Pull out every line of the listing below and reproduce each one without any change.
· · · · · · ·
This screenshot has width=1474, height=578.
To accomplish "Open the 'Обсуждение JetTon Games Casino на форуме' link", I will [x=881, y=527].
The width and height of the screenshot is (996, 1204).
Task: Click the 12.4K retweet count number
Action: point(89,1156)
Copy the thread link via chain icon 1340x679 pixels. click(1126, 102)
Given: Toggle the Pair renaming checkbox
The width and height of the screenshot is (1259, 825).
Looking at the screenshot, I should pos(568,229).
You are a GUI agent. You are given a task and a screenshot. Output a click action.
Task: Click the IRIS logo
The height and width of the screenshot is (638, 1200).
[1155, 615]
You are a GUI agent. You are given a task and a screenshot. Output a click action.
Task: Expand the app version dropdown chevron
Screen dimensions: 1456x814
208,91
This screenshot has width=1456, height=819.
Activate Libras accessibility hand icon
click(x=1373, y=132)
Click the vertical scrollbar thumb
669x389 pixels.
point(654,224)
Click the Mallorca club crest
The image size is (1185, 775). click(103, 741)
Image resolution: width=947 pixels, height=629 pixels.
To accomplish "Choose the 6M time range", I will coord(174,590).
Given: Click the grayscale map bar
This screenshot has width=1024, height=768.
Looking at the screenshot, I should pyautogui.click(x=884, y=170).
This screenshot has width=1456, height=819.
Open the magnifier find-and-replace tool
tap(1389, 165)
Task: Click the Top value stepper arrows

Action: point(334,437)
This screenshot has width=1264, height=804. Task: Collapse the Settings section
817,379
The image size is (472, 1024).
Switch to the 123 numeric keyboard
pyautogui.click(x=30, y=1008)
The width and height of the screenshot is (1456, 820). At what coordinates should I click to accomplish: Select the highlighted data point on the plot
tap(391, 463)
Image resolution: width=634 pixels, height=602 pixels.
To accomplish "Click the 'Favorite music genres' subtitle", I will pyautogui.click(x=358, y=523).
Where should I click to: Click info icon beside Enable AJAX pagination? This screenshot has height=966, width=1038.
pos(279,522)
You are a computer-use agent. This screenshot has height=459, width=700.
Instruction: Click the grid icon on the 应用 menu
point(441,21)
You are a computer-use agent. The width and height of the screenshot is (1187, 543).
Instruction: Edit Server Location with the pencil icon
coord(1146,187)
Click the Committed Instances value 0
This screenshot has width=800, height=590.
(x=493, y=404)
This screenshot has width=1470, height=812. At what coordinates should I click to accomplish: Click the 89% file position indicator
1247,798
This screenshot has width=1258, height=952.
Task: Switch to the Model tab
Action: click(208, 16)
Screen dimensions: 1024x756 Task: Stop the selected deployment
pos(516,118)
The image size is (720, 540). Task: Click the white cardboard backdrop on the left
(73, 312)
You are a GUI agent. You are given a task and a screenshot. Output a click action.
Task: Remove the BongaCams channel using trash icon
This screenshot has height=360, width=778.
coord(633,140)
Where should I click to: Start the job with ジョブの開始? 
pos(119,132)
· · · · · · ·
→ The solution:
This screenshot has width=1474, height=578.
To accomplish "Open the 'Обсуждение JetTon Games Casino на форуме' link", I will [x=881, y=527].
The width and height of the screenshot is (996, 1204).
Task: Click the 12.4K retweet count number
Action: point(89,1156)
Copy the thread link via chain icon 1340x679 pixels. click(1126, 102)
Given: Toggle the Pair renaming checkbox
The width and height of the screenshot is (1259, 825).
Looking at the screenshot, I should pos(568,229).
You are a GUI agent. You are given a task and a screenshot. Output a click action.
Task: Click the IRIS logo
The height and width of the screenshot is (638, 1200).
[1155, 615]
You are a GUI agent. You are given a task and a screenshot. Output a click action.
Task: Expand the app version dropdown chevron
Screen dimensions: 1456x814
208,91
This screenshot has width=1456, height=819.
Activate Libras accessibility hand icon
click(x=1373, y=132)
Click the vertical scrollbar thumb
669x389 pixels.
point(654,224)
Click the Mallorca club crest
The image size is (1185, 775). click(103, 741)
Image resolution: width=947 pixels, height=629 pixels.
To accomplish "Choose the 6M time range", I will coord(174,590).
Given: Click the grayscale map bar
This screenshot has width=1024, height=768.
Looking at the screenshot, I should pyautogui.click(x=884, y=170).
This screenshot has width=1456, height=819.
Open the magnifier find-and-replace tool
tap(1389, 165)
Task: Click the Top value stepper arrows

Action: point(334,437)
This screenshot has width=1264, height=804. Task: Collapse the Settings section
817,379
The image size is (472, 1024).
Switch to the 123 numeric keyboard
pyautogui.click(x=30, y=1008)
The width and height of the screenshot is (1456, 820). At what coordinates should I click to accomplish: Select the highlighted data point on the plot
tap(391, 463)
Image resolution: width=634 pixels, height=602 pixels.
To accomplish "Click the 'Favorite music genres' subtitle", I will pyautogui.click(x=358, y=523).
Where should I click to: Click info icon beside Enable AJAX pagination? This screenshot has height=966, width=1038.
pos(279,522)
You are a computer-use agent. This screenshot has height=459, width=700.
Instruction: Click the grid icon on the 应用 menu
point(441,21)
You are a computer-use agent. The width and height of the screenshot is (1187, 543).
Instruction: Edit Server Location with the pencil icon
coord(1146,187)
Click the Committed Instances value 0
This screenshot has width=800, height=590.
(x=493, y=404)
This screenshot has width=1470, height=812. At what coordinates should I click to accomplish: Click the 89% file position indicator
1247,798
This screenshot has width=1258, height=952.
Task: Switch to the Model tab
Action: click(208, 16)
Screen dimensions: 1024x756 Task: Stop the selected deployment
pos(516,118)
The image size is (720, 540). Task: Click the white cardboard backdrop on the left
(73, 312)
You are a GUI agent. You are given a task and a screenshot. Output a click action.
Task: Remove the BongaCams channel using trash icon
This screenshot has height=360, width=778.
coord(633,140)
Where should I click to: Start the job with ジョブの開始? 
pos(119,132)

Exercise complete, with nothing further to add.